Task statement:
From the first line of the records below through the line with "The image size is (1094, 516).", output each line exactly; skip the pictures.

Record extracts:

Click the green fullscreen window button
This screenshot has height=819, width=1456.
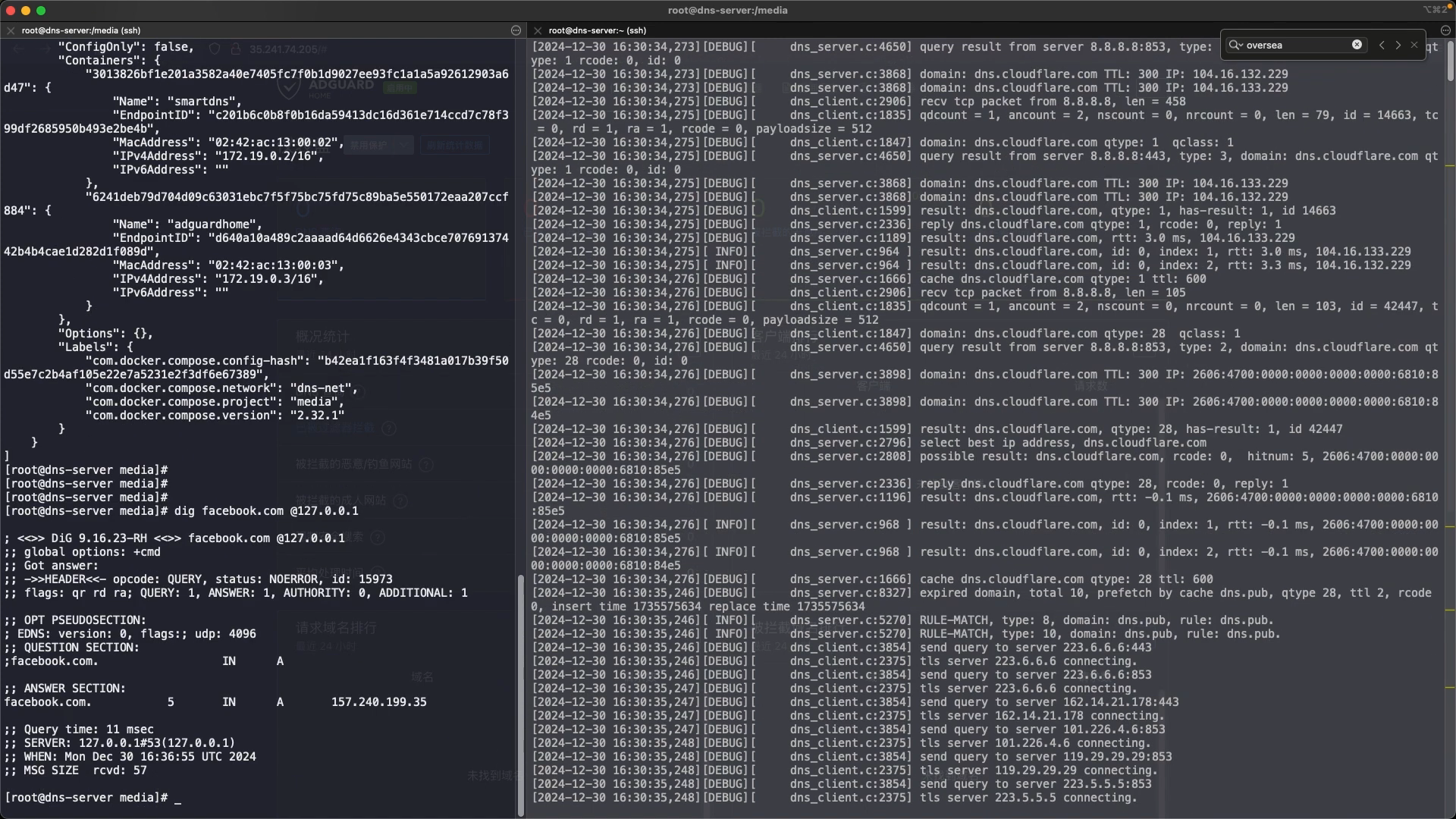pos(41,10)
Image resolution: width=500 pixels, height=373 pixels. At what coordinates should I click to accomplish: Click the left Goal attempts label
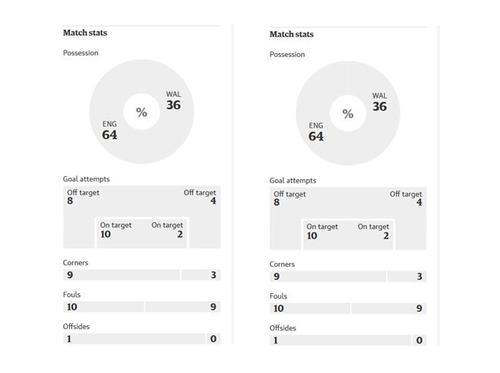click(86, 179)
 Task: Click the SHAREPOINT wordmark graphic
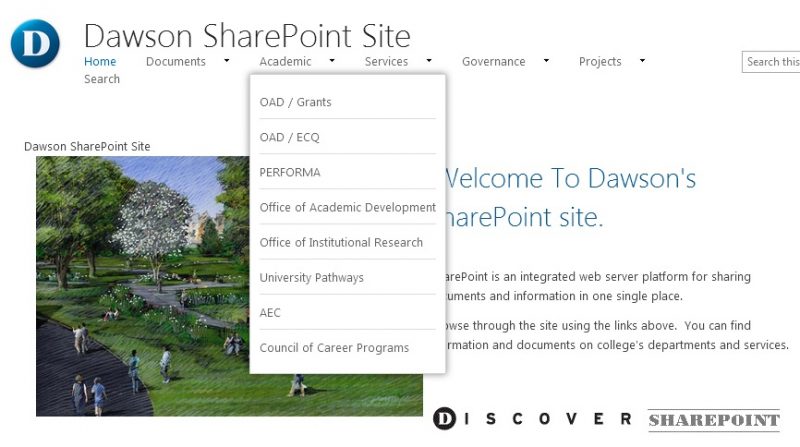714,420
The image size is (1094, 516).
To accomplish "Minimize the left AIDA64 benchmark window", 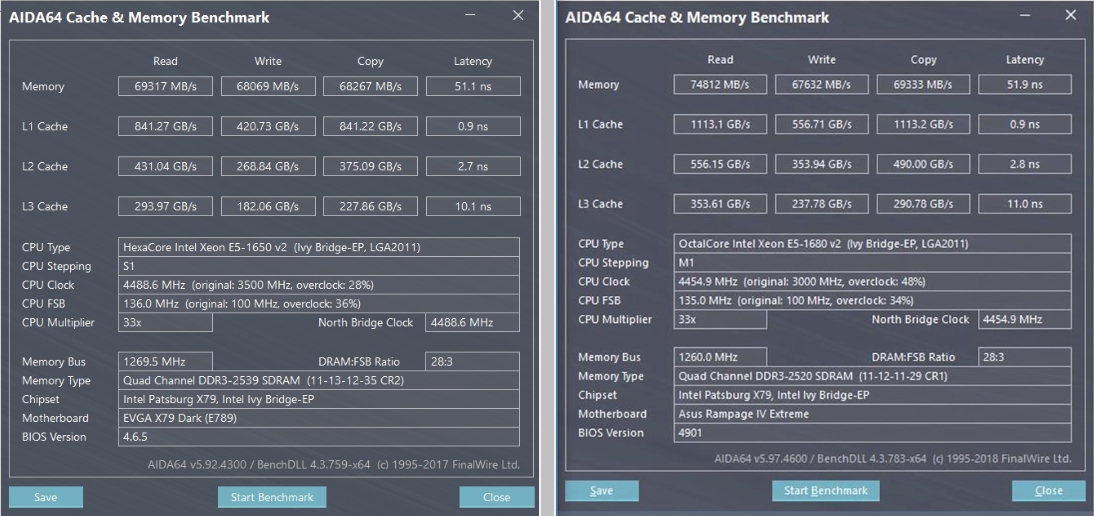I will point(472,16).
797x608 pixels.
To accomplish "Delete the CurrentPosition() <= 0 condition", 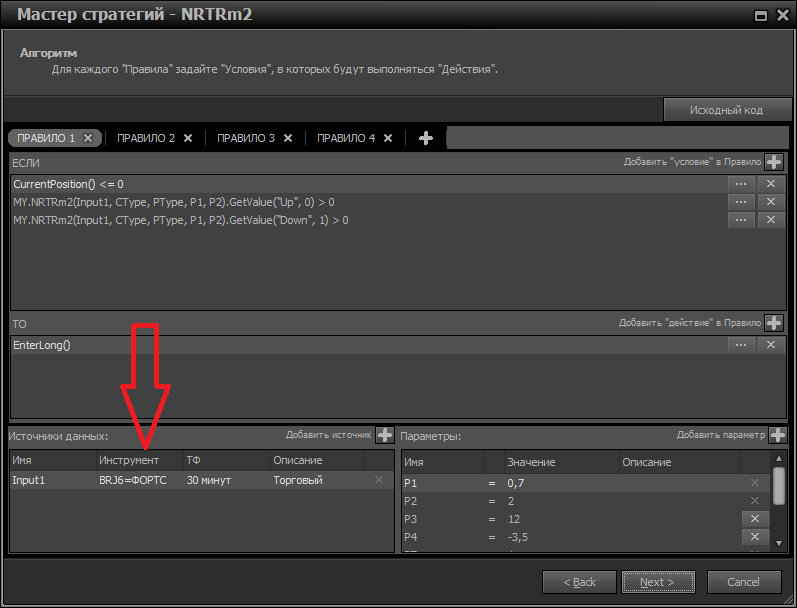I will point(770,184).
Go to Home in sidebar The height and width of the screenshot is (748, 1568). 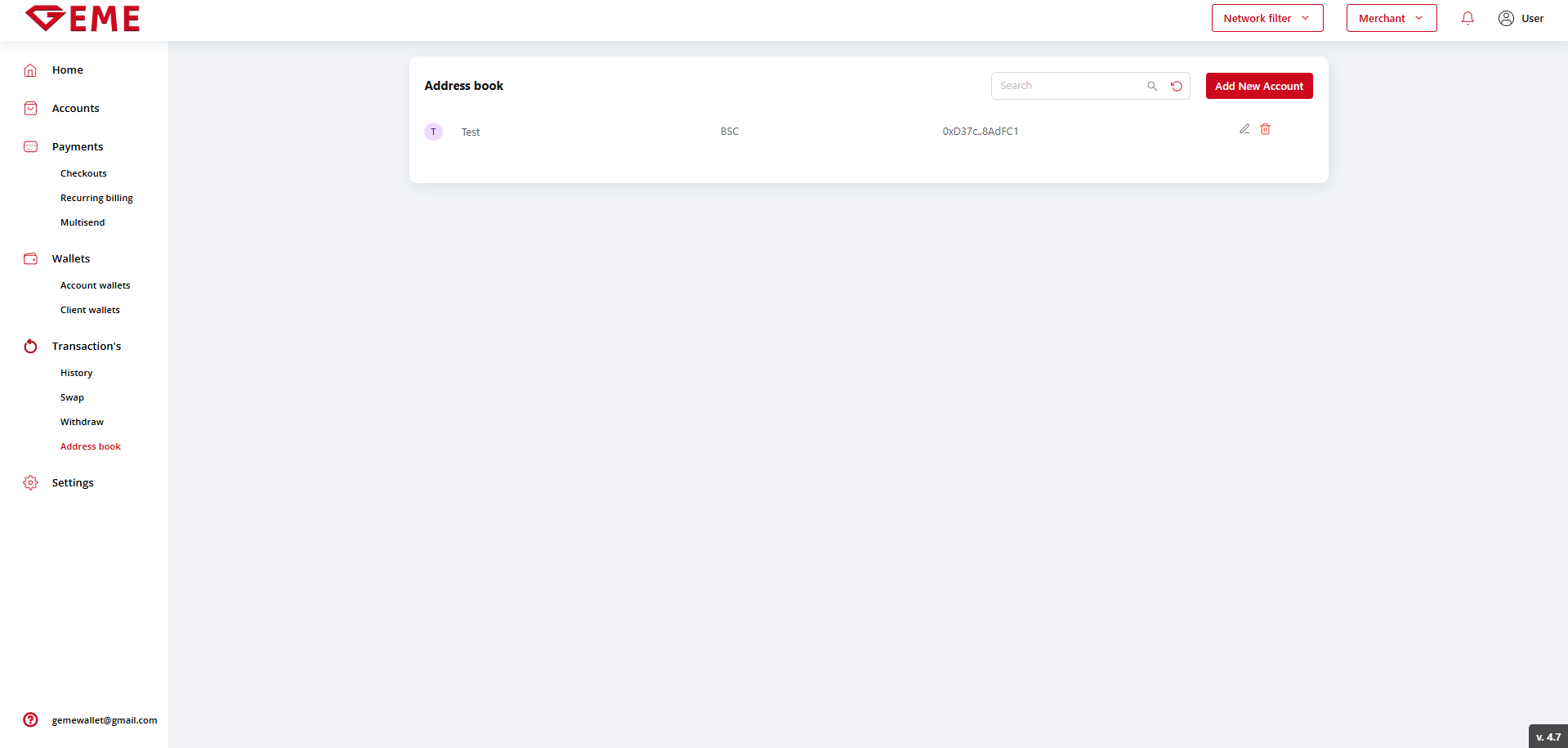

Expected output:
Click the green fullscreen window button
This screenshot has height=819, width=1456.
pos(41,10)
Image resolution: width=500 pixels, height=373 pixels. At what coordinates should I click to accomplish: Click the left Goal attempts label
click(86, 179)
 Task: Click the SHAREPOINT wordmark graphic
714,420
The image size is (1094, 516).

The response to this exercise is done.